● **Problem 1**
Copy the passage of the DARE repository page that begins at the words "[2026-03-02]: Support SGLang" and ends after "and spg algorithm.".
● **Problem 2**
Carry on the DARE repository page from its final line.

● **Excerpt**
::::

GitHub - yjyddq/DARE: Official repository of DARE: Diffusion Large Language Models Alignment and Reinforcement Executor

DARE: dLLM Alignment and Reinforcement Executor

🎯 Overview

We introduce DARE (dLLM Alignment and Reinforcement Executor), a flexible and efficient supervised-finetuning (SFT) and reinforcement learning (RL) training framework designed specifically for diffusion large language models (dLLMs). DARE also integrates dLLMs into a comprehensive evaluation platform. It aims to be both flexible and user-friendly to use with:

Easy extension of diverse RL algorithms for dLLMs
Easy extension of extra benchmark evaluations for dLLMs
Easy integration of popular and upcoming dLLM infras and HuggingFace weights

DARE is a work in progress, we plan to support more models and algorithm for training and evaluation. We warmly welcome the research community to collaborations, give feedback and share suggestions. Let's advance the diffusion large language models together !!!👊

📢 News

[2026-03-16]: Support bgpo and ebpo for LLaDA2.X.
[2026-03-13]: Fix bugs in SDAR SGLang rollout and dp actor.
[2026-03-12]: Support sp for SDAR family, LLaDA2.0 and 2.1.
[2026-03-10]: Support evaluation of SDAR-30B-A3B-Chat with SGLang and lmdeploy.
[2026-03-09]: Support evaluation of LLaDA2.1-mini with SGLang.
[2026-03-03]: Support mdpo for LLaDA and Dream.
[2026-03-02]: Support SGLang for SDAR rl rollout.
[2026-02-28]: Fix bugs and update features for LLaDA and Dream sequence parallel.
[2026-02-27]: Support evaluation of SDAR with SGLang.
[2026-02-26]: Update LLaDA cj-grpo and add Dream cj-grpo.

2025

[2025-12-28]: Fix bugs and update features in dp_actor_algorithm.
[2025-12-24]: Support online rl (online weight update of rollout) for SDAR.
[2025-12-23]: Support vrpo (preference optimization) for Dream.
[2025-12-16]: Support vrpo (preference optimization) for LLaDA.
[2025-12-12]: Support sft and peft of SDAR.
[2025-12-11]: Support evaluation of LLaDAMoE and LLaDA2.0-mini with SGLang.
[2025-12-08]: Support coupled-grpo, cj-grpo and spg algorithm.
[2025-12-03]: Support sequence parallel to enable longer generation ability for dLLMs.
[2025-12-01]: We initialize the codebase of DARE (dLLM Alignment and Reinforcement Executor), including training (sft, peft, and rl) and faster evaluation.

::::

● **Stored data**
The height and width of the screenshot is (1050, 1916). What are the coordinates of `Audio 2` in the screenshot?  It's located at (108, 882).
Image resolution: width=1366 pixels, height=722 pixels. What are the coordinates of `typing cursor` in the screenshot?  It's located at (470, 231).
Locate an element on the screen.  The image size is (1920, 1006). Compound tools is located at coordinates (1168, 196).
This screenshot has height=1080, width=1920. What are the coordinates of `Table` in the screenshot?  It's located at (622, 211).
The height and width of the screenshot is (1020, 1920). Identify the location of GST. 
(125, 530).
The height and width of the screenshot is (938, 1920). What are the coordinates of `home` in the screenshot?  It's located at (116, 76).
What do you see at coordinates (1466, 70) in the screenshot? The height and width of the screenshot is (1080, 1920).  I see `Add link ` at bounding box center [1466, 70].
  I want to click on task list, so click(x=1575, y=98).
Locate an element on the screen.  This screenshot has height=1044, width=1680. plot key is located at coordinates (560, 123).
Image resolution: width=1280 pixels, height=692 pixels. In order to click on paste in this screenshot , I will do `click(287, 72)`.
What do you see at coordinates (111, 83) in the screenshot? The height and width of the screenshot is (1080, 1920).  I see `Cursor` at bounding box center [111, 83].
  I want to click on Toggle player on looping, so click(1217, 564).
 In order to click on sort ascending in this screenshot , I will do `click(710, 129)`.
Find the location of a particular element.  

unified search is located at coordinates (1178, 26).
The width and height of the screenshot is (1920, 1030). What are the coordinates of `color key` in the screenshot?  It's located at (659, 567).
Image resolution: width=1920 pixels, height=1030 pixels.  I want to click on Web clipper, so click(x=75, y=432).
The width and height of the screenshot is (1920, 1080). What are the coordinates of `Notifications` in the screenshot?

::::

● **Expected answer 1**
[2026-03-02]: Support SGLang for SDAR rl rollout.
[2026-02-28]: Fix bugs and update features for LLaDA and Dream sequence parallel.
[2026-02-27]: Support evaluation of SDAR with SGLang.
[2026-02-26]: Update LLaDA cj-grpo and add Dream cj-grpo.

2025

[2025-12-28]: Fix bugs and update features in dp_actor_algorithm.
[2025-12-24]: Support online rl (online weight update of rollout) for SDAR.
[2025-12-23]: Support vrpo (preference optimization) for Dream.
[2025-12-16]: Support vrpo (preference optimization) for LLaDA.
[2025-12-12]: Support sft and peft of SDAR.
[2025-12-11]: Support evaluation of LLaDAMoE and LLaDA2.0-mini with SGLang.
[2025-12-08]: Support coupled-grpo, cj-grpo and spg algorithm.

● **Expected answer 2**
🏆 Key Features

Acceleration Inference/Rollout for dLLMs
- Block cache (Fast-dLLM) for LLaDAs and Dreams 2.2x faster rollout
- Inference engine (lmdeploy, sglang) for SDARs 2-4× faster rollout
Parallelism for dLLMs
- Support sequence parallel for LLaDA and Dream
Attention Backend
- Support flash_attn, flash_attn_varlen, and flash_attn_with_kvcache backend for LLaDA
Model Diversity
- Masked diffusion language models (e.g., LLaDA and Dream)
- Block diffusion language model (e.g., SDAR and LLaDA2.0)
Comprehensive Evaluation for dLLMs
- Integrate faster dLLM evaluation in opencompass
Upcoming Features
- Support Multi-Modal, Omni, etc.

🛠️ Installation and Setup

Our training framework is built on top of verl, providing a robust foundation for supervised finetuning and reinforcement learning experiments, and our evaluation framework is built on the top of opencompass, providing a comprehensive and fast evaluations.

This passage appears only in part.